▶ [Aim of the exercise] Please return all lines from the records below that include the string "phục".

▶ [Dataset]

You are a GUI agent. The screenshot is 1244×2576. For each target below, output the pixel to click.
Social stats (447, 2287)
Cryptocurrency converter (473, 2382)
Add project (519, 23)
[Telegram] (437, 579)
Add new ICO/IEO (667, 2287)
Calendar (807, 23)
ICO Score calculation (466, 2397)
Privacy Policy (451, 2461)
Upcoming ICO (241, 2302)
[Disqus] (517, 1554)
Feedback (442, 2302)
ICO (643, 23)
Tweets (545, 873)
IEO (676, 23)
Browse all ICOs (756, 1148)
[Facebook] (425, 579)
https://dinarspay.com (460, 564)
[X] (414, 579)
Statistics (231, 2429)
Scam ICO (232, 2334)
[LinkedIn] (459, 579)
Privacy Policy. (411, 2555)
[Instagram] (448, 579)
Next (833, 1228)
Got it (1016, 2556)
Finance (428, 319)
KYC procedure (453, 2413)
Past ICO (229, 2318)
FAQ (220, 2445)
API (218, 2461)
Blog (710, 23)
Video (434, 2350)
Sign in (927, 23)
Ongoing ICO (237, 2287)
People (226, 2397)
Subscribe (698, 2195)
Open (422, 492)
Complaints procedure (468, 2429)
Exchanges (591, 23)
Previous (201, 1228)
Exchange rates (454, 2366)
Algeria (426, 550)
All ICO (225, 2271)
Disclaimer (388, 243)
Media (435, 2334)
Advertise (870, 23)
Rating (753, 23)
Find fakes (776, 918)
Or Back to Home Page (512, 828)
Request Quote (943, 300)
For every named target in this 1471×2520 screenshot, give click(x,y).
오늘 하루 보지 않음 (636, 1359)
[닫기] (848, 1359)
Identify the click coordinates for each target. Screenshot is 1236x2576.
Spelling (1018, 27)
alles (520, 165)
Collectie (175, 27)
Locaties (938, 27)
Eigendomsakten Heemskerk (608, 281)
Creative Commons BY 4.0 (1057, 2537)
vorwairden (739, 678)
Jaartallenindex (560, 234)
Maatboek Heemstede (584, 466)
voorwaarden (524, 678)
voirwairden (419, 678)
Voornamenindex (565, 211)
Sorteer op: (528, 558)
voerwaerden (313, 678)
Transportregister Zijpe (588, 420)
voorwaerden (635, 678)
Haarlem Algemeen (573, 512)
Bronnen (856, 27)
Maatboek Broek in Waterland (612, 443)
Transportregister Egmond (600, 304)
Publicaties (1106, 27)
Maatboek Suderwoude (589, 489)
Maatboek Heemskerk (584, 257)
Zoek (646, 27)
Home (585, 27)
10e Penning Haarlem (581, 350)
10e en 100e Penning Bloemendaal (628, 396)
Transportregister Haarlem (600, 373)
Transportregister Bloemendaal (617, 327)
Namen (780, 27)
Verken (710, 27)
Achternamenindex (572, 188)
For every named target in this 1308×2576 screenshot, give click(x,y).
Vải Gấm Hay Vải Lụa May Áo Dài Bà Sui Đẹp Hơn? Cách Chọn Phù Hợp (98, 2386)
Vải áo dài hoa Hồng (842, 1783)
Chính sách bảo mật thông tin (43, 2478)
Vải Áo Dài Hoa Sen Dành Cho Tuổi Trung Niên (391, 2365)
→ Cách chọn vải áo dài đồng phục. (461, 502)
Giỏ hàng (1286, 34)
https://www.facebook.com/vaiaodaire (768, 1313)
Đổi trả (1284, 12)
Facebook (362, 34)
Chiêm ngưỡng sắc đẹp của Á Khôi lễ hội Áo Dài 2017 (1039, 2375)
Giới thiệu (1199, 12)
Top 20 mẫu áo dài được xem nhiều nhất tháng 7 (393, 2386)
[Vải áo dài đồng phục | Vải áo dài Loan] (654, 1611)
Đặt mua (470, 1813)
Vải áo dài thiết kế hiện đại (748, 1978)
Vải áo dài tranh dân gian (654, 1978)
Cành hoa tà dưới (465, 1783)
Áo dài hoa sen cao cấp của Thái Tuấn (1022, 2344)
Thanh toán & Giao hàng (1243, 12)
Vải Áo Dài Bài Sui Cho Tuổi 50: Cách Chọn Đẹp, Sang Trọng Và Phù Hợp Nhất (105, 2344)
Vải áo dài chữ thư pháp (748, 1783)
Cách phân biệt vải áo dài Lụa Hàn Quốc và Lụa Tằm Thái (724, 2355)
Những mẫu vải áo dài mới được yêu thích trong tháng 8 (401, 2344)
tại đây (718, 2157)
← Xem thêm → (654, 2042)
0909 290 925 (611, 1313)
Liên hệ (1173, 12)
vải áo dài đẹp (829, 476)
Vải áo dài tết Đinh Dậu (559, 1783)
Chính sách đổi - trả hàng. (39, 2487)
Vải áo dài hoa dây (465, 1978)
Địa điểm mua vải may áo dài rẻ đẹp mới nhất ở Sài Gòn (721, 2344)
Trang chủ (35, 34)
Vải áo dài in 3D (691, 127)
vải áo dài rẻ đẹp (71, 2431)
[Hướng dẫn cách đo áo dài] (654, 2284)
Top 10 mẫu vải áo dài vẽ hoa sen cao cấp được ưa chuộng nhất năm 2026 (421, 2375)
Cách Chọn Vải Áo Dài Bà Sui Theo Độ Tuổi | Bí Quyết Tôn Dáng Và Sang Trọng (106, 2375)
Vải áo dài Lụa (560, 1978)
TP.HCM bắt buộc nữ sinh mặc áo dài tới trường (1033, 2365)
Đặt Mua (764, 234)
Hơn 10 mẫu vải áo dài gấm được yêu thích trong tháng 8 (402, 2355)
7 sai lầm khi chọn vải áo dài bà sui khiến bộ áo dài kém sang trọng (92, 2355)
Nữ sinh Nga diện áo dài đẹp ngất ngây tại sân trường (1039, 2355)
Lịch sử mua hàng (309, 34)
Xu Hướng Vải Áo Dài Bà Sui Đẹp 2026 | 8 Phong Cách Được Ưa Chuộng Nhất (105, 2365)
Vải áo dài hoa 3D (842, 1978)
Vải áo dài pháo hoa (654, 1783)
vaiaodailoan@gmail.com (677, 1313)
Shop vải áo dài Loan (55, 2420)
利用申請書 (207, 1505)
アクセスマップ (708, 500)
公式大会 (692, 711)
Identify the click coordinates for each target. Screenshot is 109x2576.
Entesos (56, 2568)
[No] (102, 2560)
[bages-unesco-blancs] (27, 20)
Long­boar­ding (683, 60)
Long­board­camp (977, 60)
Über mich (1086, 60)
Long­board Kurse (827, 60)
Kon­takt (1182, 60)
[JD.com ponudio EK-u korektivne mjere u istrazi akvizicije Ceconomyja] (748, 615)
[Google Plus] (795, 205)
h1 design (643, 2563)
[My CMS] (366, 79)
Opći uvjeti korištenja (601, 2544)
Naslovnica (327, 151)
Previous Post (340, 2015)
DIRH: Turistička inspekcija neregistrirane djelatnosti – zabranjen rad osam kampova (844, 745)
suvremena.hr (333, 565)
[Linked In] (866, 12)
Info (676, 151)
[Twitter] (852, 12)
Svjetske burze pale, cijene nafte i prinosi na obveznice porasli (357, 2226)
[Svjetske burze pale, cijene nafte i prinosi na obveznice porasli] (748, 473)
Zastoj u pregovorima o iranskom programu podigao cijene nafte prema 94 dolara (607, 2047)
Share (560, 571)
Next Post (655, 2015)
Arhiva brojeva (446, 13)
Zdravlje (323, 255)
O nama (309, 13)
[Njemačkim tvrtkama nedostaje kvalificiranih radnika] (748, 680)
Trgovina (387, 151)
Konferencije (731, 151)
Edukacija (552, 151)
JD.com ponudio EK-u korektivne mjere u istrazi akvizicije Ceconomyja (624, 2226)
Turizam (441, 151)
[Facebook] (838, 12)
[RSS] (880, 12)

▶ [Expected answer]
→ Cách chọn vải áo dài đồng phục. (461, 502)
[Vải áo dài đồng phục | Vải áo dài Loan] (654, 1611)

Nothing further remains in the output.